> **Passage shown**:

--- Begin ---

On Wed, 9 Dec 2009, Anthony Williams wrote:
So far I have not yet met any 64-bit platform that provides 64 bits of (user-space!) address space (the same cannot be said of 32-bit platforms), so I would say that any use of spare bits on 64 bit is safe (for user-space!).
As Chris also noted, I would be wary of using them for ABA checking though: it's easy to overflow a 16-bit counter quite quickly, and that's all you've got even if the OS only uses 48 of your 64 bits for address space.
This concern is certainly valid for basically any algorithm that uses "generation counters" or similar constructs for disambiguation (it could be argued that even 32 bits may not be enough). Using spare bits at all should however be considered a valid technique.
FWIW there are other ways to avoid ABA than tagging pointers, and without DCAS on 32-bit, see e.g. this sample implementation of a lock-free stack:
http://www.chaoticmind.net/~hcb/projects/boost.atomic/stack.hpp
Yup. Incidentally, you don't even need to count the nodes in push, provided you're careful when reclaiming nodes in pop.
hm, I'm not sure what you mean, I don't think I am counting anything but the number of threads in the critical section?
The downside of this technique is that if the traffic is too heavy then the ref count never reaches zero, so the nodes can never be reclaimed.

--- End ---

> **Raw records**:
--- Begin ---

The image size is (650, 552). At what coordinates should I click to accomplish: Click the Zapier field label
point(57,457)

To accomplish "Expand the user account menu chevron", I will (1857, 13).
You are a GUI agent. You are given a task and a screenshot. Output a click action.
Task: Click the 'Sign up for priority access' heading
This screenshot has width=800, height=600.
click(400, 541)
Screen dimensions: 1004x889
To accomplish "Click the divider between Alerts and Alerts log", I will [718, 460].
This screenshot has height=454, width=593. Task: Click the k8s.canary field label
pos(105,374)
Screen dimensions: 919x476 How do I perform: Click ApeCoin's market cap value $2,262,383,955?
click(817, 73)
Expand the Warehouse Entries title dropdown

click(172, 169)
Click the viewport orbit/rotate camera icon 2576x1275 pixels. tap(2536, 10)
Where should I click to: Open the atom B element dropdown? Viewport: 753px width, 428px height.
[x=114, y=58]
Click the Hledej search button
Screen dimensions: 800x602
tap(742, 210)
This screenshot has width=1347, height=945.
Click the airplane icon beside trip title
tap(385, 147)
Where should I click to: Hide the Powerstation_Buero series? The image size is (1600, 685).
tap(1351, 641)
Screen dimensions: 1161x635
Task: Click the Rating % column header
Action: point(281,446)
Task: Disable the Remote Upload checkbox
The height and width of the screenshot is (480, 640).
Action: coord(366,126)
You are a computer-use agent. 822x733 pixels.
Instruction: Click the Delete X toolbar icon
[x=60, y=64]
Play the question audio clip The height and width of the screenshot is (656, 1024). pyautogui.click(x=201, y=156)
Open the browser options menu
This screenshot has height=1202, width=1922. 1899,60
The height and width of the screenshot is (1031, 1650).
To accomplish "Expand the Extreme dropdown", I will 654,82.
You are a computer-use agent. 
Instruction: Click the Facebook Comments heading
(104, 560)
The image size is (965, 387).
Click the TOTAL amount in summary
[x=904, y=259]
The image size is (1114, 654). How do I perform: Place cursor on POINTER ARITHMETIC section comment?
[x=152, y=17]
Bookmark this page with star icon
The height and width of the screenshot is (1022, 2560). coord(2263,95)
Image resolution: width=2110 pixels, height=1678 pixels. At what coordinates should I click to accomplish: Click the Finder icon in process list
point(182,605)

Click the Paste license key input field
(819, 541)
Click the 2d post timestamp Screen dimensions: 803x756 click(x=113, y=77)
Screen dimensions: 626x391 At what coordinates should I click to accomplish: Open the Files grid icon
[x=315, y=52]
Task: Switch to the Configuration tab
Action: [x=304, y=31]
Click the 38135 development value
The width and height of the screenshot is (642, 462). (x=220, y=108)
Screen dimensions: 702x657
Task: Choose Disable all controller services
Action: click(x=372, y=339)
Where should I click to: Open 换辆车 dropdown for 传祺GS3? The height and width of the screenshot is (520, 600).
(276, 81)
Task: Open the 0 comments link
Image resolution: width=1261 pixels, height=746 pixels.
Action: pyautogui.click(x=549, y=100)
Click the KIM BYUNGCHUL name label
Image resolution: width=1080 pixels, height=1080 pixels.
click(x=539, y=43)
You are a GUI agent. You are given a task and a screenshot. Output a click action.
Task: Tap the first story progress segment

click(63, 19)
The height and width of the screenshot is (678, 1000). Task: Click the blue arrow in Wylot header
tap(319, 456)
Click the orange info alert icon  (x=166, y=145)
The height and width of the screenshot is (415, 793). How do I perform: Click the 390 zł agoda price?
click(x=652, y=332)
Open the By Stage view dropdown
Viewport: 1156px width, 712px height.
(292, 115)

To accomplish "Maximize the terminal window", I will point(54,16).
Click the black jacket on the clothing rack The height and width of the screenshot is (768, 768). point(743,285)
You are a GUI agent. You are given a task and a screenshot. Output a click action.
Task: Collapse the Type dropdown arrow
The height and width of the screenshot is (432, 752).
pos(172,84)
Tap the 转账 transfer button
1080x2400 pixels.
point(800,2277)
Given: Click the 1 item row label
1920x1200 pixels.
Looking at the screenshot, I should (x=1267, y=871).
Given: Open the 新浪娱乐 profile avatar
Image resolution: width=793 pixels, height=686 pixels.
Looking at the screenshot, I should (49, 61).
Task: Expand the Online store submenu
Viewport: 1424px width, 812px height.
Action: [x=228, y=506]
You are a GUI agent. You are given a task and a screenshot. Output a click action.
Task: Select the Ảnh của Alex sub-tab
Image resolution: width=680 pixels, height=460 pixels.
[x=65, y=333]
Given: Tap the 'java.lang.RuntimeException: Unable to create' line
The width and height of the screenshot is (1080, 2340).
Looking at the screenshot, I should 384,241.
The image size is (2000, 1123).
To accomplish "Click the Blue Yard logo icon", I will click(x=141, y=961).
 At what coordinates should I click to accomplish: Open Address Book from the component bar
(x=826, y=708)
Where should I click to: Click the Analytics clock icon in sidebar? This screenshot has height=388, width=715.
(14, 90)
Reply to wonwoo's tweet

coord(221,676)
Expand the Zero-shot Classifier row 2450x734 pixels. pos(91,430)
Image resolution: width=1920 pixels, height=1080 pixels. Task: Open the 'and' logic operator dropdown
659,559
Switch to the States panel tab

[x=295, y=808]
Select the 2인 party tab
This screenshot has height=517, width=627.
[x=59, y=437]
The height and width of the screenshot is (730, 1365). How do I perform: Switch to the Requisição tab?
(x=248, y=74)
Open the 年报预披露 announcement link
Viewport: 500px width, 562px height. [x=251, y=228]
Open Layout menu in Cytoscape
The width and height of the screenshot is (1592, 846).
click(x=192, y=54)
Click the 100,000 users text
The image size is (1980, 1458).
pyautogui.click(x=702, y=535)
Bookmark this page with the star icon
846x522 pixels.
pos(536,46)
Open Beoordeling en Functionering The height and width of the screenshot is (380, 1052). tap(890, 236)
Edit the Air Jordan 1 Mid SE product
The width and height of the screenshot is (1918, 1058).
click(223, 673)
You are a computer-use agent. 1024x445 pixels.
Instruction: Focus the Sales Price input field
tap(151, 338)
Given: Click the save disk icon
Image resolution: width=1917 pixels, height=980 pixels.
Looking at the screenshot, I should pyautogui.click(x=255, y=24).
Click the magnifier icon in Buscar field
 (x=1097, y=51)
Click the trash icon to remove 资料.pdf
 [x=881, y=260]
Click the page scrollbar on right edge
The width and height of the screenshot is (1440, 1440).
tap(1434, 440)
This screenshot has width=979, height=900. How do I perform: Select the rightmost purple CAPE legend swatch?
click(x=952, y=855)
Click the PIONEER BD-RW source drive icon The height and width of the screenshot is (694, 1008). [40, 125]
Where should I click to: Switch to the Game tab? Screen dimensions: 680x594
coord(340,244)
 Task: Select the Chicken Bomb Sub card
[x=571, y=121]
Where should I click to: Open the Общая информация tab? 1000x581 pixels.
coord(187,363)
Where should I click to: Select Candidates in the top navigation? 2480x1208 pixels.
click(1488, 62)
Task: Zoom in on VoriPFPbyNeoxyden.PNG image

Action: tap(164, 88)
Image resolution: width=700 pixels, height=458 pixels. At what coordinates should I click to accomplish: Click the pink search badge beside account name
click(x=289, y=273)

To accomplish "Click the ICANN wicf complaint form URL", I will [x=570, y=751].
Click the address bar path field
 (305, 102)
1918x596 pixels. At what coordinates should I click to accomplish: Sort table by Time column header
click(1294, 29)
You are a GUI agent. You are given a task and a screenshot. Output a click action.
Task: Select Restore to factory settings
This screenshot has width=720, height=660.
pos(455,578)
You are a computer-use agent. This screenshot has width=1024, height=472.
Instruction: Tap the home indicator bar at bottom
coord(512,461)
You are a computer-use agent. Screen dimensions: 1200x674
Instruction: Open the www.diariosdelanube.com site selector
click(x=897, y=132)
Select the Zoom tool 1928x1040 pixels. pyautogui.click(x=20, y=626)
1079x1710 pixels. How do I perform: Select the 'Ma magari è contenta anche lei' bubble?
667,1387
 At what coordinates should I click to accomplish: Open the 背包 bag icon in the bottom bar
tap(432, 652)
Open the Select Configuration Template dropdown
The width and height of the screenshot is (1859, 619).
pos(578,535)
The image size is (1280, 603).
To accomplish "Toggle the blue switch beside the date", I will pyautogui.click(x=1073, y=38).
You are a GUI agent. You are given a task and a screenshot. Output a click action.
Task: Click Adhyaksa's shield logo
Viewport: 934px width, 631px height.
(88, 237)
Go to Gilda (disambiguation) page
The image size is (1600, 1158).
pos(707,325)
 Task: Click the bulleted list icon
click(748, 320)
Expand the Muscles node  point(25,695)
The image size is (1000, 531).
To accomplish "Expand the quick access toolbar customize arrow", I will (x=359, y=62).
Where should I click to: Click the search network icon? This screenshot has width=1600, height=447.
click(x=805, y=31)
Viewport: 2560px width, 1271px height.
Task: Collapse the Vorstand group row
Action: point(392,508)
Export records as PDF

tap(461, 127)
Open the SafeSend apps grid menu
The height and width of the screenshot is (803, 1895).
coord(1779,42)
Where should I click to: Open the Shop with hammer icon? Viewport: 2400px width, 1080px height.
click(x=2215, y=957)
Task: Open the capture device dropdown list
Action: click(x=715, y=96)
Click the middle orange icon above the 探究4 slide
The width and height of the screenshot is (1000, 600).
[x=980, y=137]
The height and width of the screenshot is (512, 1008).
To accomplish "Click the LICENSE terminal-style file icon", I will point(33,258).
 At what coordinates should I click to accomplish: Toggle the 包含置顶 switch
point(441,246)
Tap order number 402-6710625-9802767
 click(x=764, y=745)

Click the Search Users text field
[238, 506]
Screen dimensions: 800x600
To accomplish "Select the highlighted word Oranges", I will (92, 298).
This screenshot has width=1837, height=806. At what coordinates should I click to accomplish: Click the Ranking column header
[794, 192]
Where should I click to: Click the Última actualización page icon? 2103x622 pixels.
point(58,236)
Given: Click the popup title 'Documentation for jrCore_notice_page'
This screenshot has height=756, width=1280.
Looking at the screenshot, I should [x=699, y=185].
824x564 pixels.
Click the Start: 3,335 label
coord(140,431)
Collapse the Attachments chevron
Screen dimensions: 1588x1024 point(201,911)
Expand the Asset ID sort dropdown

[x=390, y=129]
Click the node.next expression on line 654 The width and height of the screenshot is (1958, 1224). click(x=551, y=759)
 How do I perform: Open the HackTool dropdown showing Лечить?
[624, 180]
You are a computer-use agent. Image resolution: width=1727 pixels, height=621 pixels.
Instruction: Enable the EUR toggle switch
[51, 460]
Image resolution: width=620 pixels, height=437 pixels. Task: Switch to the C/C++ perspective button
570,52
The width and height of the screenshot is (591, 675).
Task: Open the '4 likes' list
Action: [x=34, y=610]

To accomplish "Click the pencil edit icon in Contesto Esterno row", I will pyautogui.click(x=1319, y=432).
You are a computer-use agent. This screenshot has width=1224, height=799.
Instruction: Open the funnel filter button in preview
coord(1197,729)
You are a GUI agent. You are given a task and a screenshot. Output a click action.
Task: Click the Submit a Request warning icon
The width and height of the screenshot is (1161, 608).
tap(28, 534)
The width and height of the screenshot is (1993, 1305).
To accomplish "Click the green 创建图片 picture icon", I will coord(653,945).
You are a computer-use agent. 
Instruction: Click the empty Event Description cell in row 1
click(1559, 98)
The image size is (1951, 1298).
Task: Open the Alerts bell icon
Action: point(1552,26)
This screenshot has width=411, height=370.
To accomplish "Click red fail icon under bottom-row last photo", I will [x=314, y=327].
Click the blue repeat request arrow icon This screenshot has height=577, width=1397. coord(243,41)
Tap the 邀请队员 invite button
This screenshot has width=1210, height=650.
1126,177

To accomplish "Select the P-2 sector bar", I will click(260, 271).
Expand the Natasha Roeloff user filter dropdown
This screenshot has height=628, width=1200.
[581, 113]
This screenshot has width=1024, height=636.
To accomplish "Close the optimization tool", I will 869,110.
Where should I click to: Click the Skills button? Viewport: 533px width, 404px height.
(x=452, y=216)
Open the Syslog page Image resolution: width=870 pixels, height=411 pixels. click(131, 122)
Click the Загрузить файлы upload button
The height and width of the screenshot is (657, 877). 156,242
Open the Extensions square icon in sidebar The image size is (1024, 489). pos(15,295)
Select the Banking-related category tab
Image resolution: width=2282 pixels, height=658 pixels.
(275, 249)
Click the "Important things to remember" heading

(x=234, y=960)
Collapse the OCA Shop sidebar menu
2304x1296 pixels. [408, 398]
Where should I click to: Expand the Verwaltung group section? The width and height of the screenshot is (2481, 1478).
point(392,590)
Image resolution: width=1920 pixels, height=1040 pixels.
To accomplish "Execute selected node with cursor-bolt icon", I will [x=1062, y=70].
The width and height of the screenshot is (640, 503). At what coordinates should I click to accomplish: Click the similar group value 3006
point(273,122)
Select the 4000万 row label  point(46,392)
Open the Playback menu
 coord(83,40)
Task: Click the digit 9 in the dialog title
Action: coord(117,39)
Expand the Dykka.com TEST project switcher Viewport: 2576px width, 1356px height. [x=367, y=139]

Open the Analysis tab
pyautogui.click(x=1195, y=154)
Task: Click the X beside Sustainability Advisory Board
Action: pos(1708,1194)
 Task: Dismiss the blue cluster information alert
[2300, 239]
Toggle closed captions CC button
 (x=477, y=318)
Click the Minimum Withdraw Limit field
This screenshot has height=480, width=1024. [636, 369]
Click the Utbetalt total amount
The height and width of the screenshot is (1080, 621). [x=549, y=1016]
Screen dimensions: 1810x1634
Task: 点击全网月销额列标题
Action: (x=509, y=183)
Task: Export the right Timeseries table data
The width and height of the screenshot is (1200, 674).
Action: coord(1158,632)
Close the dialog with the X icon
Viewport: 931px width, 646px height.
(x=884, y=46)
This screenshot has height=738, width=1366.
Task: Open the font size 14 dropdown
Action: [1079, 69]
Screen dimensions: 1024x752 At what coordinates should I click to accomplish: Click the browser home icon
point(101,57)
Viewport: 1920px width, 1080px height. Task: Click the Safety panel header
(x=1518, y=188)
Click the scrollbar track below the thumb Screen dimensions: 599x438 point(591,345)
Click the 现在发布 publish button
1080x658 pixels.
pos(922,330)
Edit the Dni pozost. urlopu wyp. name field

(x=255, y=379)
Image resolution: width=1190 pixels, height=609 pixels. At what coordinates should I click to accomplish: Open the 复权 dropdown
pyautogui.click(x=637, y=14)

--- End ---

> **Tasks for this exercise**:
1) From the thread on spare pointer bits, copy out the passage starting at "On Wed, 9 Dec" and ending at "for address space.".
2) Answer these questions using the thread on spare pointer bits:
(a) How large a counter is left if the OS uses only 48 of the 64 bits for address space?
(b) What does the linked sample implementation implement?
(c) What happens to the nodes if the traffic is too heavy?

> **Answers for this exercise**:
1)
On Wed, 9 Dec 2009, Anthony Williams wrote:
So far I have not yet met any 64-bit platform that provides 64 bits of (user-space!) address space (the same cannot be said of 32-bit platforms), so I would say that any use of spare bits on 64 bit is safe (for user-space!).
As Chris also noted, I would be wary of using them for ABA checking though: it's easy to overflow a 16-bit counter quite quickly, and that's all you've got even if the OS only uses 48 of your 64 bits for address space.

2)
(a) A 16-bit counter.
(b) A lock-free stack.
(c) The ref count never reaches zero, so the nodes can never be reclaimed.